Start of Block
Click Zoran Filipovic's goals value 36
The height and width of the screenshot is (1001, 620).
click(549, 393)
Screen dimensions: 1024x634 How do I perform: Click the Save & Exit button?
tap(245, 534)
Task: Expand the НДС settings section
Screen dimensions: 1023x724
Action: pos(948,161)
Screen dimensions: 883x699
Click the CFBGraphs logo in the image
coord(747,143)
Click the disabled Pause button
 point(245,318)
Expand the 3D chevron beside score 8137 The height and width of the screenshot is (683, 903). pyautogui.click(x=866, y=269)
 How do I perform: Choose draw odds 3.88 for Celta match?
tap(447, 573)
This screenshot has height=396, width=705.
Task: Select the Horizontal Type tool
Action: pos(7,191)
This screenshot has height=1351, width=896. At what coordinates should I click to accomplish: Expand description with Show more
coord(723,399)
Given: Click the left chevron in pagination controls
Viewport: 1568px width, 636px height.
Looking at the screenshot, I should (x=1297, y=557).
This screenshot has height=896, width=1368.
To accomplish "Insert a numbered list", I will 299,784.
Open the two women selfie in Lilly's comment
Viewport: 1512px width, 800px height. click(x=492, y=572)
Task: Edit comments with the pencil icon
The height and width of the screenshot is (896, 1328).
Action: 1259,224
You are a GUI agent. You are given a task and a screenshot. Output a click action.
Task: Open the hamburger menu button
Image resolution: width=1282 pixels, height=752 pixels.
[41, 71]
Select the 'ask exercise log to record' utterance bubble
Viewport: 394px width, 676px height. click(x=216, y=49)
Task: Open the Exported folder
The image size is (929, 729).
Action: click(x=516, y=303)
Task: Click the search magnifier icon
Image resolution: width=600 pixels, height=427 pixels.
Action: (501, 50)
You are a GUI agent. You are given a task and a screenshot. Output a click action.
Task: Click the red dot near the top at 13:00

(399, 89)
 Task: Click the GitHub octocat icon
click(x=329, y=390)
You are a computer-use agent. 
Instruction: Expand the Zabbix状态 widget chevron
End of Block
Activity:
Every line from the one with "The image size is (929, 729)." to the end of the records above should be returned exactly, and no other lines.

Solution for this task:
The image size is (929, 729).
Action: click(x=516, y=303)
Task: Click the search magnifier icon
Image resolution: width=600 pixels, height=427 pixels.
Action: (501, 50)
You are a GUI agent. You are given a task and a screenshot. Output a click action.
Task: Click the red dot near the top at 13:00

(399, 89)
 Task: Click the GitHub octocat icon
click(x=329, y=390)
You are a computer-use agent. 
Instruction: Expand the Zabbix状态 widget chevron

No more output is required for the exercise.